Return, word for word, only the lines of the data below that lie between the line with "You are a GUI" and the line with "Fale Conosco (64, 1887)", those two lines included.

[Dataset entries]
[Start of Attachment]
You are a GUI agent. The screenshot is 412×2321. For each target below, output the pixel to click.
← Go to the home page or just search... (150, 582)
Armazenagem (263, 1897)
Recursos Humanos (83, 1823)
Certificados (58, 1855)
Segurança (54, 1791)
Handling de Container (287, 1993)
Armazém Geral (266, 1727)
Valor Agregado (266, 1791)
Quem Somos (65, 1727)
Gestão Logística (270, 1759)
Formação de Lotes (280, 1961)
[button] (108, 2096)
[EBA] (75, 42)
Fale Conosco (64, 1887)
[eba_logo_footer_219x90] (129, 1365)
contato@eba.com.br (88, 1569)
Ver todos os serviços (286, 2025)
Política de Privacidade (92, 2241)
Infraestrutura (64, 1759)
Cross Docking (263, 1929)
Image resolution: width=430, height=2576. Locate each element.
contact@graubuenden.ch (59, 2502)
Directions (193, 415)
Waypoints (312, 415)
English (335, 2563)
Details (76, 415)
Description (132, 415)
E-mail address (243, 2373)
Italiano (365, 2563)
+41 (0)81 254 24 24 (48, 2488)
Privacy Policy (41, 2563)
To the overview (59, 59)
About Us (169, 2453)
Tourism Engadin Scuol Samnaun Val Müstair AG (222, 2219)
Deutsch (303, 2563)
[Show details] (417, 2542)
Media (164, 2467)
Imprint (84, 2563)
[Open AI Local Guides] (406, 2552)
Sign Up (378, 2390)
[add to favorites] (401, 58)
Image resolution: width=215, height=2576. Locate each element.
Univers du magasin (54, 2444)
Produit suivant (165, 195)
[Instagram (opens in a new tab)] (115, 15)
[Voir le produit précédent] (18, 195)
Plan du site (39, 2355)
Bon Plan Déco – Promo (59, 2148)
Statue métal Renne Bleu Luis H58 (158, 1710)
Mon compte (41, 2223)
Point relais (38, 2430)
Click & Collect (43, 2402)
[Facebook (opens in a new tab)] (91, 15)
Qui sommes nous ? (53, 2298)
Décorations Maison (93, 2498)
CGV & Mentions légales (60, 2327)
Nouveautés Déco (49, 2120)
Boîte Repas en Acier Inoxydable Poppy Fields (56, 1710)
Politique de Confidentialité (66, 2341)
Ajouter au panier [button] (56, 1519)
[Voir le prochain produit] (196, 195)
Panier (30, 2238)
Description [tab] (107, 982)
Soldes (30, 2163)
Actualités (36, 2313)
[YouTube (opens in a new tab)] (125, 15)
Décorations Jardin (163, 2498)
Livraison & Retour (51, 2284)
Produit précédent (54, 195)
[End of Attachment]
[Start of Attachment]
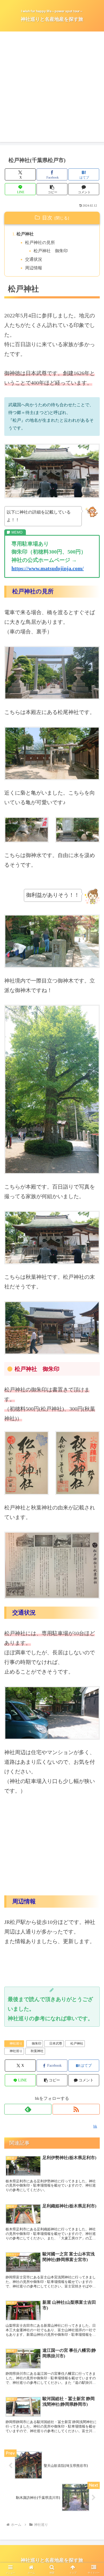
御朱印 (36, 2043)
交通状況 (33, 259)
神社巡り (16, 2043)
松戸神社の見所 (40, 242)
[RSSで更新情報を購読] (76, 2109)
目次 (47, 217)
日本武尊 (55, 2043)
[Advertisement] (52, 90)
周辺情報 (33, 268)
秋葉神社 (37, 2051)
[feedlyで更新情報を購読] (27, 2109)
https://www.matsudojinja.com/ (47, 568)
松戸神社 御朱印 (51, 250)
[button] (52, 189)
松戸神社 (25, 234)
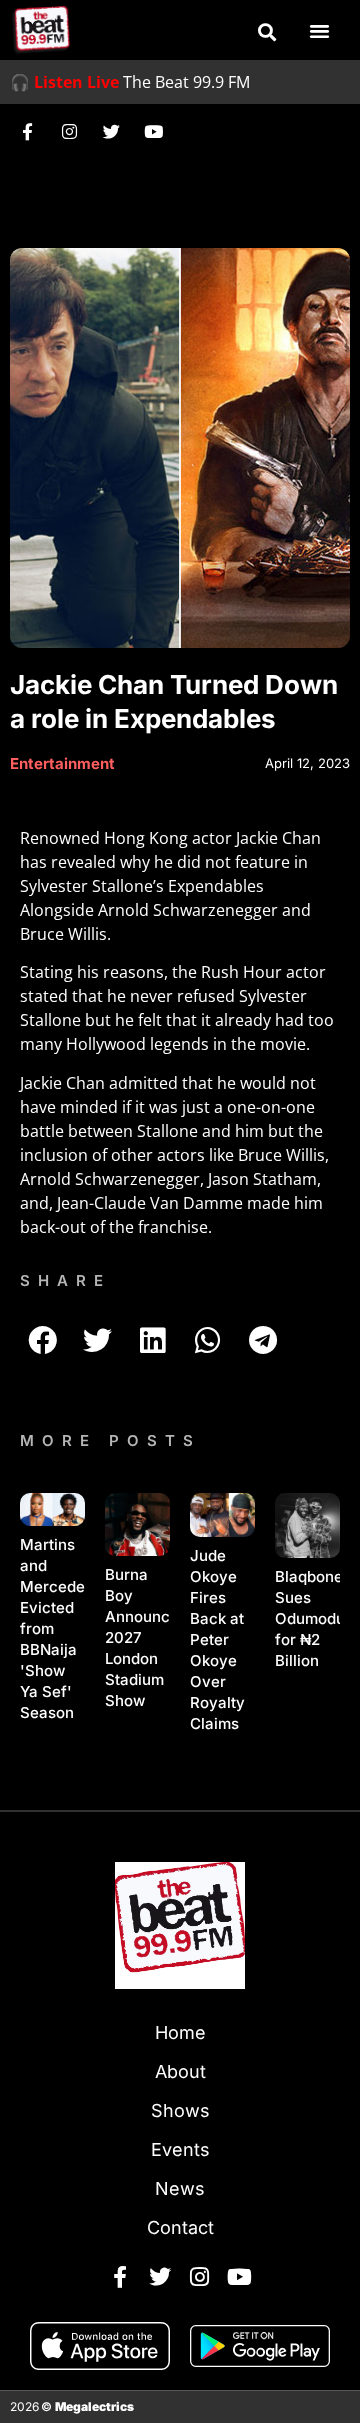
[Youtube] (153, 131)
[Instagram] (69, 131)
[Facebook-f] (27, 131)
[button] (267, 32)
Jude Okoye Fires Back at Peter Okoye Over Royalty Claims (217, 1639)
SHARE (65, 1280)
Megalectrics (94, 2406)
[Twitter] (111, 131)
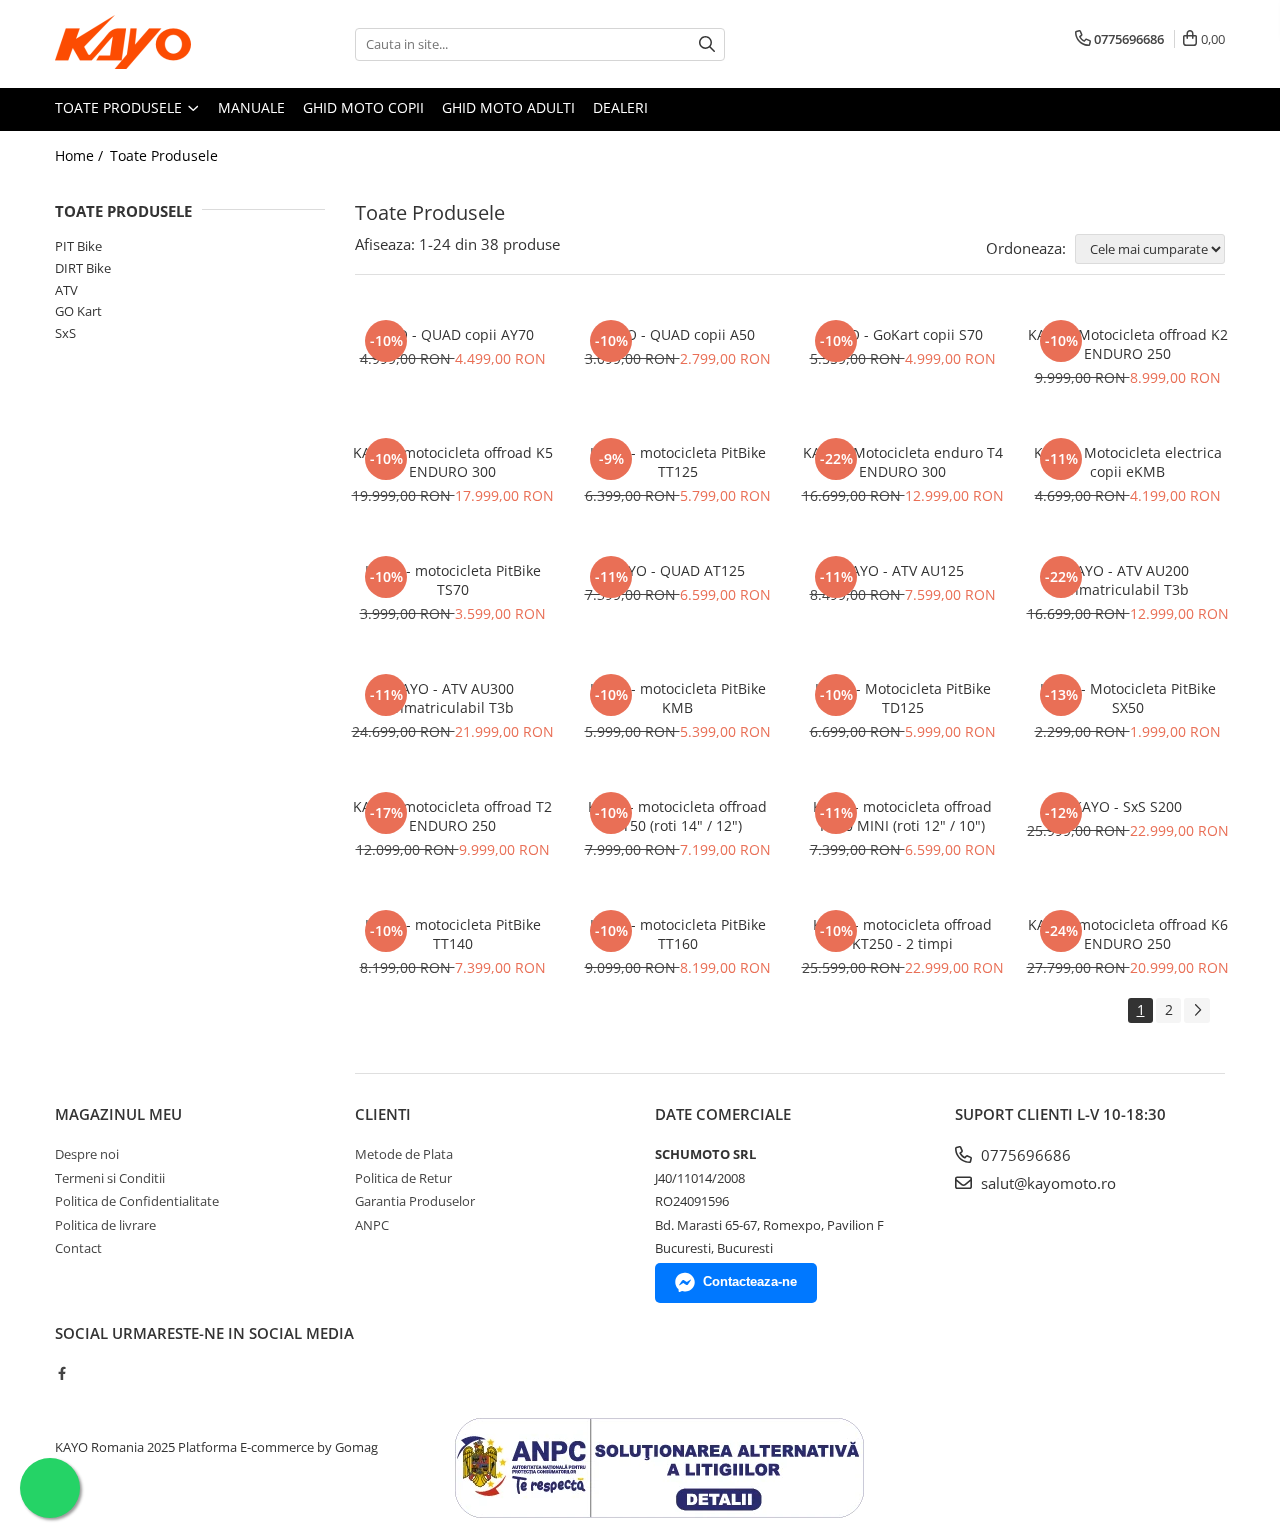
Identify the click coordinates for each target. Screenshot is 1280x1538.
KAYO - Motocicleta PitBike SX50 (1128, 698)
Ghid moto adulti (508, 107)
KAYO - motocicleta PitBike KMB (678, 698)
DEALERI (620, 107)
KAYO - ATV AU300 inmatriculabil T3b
[End of Attachment]
[Start of Attachment]
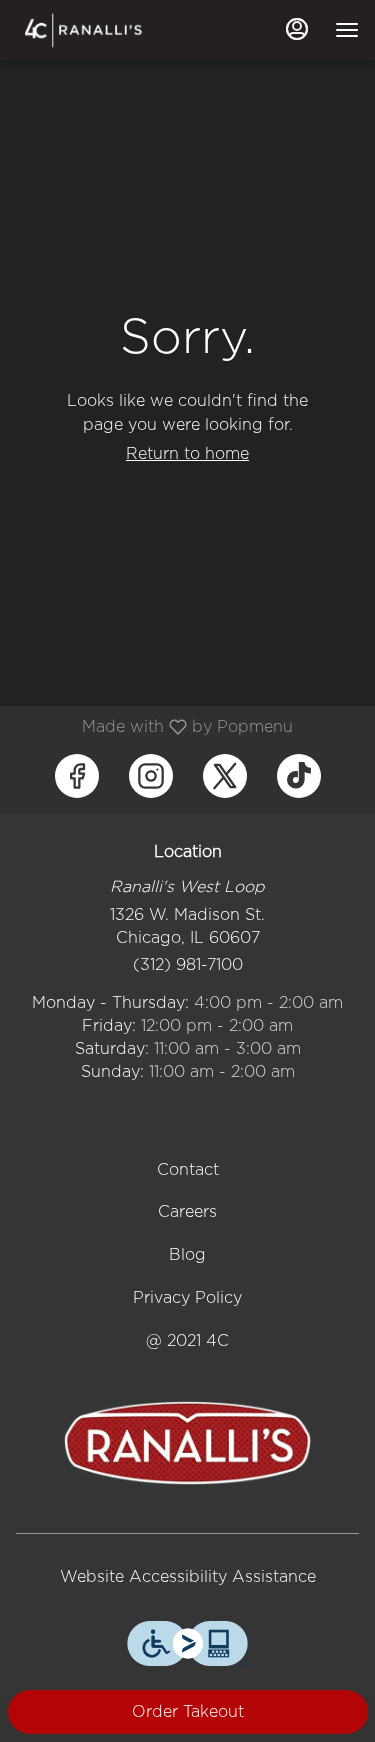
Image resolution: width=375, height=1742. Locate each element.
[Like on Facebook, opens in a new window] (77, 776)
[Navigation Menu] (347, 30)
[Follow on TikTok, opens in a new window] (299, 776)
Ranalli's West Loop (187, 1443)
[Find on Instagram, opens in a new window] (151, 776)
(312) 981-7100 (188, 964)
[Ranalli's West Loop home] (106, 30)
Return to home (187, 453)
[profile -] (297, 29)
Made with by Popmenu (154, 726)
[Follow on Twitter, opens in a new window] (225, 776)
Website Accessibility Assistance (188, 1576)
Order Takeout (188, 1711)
[End of Attachment]
- **Your response**
You are a GUI agent. The screenshot is 412×2321. For each target below, output the pixel to click.
← Go to the home page or just search... (150, 582)
Armazenagem (263, 1897)
Recursos Humanos (83, 1823)
Certificados (58, 1855)
Segurança (54, 1791)
Handling de Container (287, 1993)
Armazém Geral (266, 1727)
Valor Agregado (266, 1791)
Quem Somos (65, 1727)
Gestão Logística (270, 1759)
Formação de Lotes (280, 1961)
[button] (108, 2096)
[EBA] (75, 42)
Fale Conosco (64, 1887)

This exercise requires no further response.